Zostawił numer

Dubin. Pijany, ale uczciwy

Pijany 20-latek rozbił opla na ogrodzeniu prywatnej posesji, zostawił swoje namiary i... poszedł po lawetę...

W nocy opel vectra uderzył w płot na prywatnej posesji w Dubinie, powiat rawicki. Sprawcą był 20-latek z sąsiedniej gminy Milicz. Niemieckie auto zostało rozbite.

Młody kierowca nie chcąc budzić właścicieli domu, zostawił im... kartkę ze swoim numerem telefonu. A sam poszedł szukać lawety, aby ściągnąć uszkodzony pojazd.

Poszukiwania auto-holu trochę trwały.
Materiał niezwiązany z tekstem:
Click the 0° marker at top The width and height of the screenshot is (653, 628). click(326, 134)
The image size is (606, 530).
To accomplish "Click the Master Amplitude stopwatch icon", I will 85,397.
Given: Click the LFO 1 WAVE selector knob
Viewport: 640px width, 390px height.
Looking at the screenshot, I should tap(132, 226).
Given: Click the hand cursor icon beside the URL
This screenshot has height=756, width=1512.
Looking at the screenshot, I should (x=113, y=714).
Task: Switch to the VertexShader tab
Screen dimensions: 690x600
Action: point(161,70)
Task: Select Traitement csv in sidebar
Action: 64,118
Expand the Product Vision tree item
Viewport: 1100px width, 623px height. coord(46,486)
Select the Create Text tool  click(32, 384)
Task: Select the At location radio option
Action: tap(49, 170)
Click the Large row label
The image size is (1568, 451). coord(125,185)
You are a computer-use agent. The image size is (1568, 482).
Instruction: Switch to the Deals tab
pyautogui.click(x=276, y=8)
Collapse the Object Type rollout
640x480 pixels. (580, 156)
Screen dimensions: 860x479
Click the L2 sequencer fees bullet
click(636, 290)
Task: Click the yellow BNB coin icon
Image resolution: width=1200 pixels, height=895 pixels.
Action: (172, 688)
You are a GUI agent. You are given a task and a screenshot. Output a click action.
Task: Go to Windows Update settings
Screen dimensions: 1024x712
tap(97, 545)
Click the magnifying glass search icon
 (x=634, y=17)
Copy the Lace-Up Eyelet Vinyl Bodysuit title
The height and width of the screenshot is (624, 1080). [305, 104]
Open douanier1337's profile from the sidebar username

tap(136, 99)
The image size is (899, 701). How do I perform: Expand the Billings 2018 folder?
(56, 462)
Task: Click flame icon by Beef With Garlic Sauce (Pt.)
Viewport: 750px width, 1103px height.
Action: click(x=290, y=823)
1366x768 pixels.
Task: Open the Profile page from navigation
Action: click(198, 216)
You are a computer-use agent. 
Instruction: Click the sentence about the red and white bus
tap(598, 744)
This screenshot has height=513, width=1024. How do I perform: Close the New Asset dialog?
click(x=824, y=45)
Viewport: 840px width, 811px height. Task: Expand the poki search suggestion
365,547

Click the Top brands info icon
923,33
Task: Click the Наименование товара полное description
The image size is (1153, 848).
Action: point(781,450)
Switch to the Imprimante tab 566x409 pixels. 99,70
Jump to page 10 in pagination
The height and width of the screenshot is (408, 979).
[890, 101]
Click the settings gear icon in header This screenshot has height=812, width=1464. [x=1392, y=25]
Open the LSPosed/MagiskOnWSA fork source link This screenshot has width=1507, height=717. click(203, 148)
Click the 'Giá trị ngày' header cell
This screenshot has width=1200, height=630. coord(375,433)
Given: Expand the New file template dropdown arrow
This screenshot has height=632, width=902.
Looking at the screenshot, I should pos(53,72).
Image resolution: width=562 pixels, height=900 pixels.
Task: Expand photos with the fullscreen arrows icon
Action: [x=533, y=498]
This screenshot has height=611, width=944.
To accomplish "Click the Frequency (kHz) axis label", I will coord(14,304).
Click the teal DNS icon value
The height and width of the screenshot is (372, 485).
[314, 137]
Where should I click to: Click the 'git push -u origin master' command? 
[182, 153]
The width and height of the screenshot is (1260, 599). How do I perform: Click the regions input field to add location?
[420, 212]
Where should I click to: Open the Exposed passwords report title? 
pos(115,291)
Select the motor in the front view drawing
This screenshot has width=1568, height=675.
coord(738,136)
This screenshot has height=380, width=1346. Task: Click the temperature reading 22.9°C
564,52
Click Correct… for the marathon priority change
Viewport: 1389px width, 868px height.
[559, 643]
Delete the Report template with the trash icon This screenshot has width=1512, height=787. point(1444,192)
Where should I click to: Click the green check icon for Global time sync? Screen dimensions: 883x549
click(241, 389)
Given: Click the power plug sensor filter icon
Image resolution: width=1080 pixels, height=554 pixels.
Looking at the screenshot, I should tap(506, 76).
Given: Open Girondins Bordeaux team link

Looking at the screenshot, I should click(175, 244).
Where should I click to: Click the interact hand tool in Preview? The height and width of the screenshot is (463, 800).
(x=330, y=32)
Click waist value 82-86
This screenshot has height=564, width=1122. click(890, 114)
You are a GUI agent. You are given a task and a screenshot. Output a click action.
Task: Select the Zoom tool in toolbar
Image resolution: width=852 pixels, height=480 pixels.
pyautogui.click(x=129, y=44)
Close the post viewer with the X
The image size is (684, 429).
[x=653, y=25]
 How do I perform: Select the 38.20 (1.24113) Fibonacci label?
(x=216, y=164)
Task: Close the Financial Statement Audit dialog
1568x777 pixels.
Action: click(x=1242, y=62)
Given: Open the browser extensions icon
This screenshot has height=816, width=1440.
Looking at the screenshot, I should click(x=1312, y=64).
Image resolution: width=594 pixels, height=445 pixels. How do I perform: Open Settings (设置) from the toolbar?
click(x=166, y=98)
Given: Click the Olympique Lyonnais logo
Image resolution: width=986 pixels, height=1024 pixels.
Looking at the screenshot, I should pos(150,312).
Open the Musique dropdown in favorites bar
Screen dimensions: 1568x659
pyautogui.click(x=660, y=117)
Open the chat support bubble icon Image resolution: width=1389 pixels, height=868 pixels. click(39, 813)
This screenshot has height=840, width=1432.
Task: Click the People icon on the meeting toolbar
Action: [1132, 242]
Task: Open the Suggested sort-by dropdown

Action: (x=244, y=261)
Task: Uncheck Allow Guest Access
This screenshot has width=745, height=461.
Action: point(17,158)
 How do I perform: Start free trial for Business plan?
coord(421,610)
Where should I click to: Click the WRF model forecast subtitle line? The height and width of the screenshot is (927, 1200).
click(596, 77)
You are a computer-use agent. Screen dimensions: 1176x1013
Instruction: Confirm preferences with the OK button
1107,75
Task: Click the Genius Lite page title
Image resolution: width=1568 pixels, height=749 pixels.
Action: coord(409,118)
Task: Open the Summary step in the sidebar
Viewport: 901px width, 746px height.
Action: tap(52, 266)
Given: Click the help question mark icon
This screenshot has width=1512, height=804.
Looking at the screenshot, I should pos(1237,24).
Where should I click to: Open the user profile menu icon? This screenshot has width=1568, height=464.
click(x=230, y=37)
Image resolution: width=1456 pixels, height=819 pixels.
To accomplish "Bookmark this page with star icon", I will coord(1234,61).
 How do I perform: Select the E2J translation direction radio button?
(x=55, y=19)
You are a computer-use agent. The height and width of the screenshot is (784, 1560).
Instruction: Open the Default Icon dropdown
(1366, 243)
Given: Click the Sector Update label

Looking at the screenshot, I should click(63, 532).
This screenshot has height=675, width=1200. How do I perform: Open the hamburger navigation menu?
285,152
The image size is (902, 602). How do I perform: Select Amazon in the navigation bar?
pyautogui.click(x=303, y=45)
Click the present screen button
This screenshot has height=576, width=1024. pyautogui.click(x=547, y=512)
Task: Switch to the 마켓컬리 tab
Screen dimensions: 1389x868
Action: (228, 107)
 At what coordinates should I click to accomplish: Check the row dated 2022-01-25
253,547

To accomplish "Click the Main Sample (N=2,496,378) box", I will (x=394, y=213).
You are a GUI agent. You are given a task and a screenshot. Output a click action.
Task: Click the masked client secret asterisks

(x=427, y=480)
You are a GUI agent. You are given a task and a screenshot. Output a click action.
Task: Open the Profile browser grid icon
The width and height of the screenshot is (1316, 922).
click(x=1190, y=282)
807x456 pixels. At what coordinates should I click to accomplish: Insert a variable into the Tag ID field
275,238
W końcu udało mu się wynająć lawetę. Pomocy drogowej powiedział, że to "kolega kierował". A on tylko ściąga uszkodzonego opla vectrę i holuje rozwalonego "niemca" do domu.

Gdy w końcu 20-latek wrócił po uszkodzony pojazd i czekał na przyjazd lawety - na miejscu zastał policję. Funkcjonariusze sprawdzili, że młody miliczanin jest pijany.

Auto zostało zholowane, a nietrzeźwego kierowcę czeka teraz opłacenie kosztów rozbitego ogrodzenia, mandat karny oraz spotkanie z Temidą.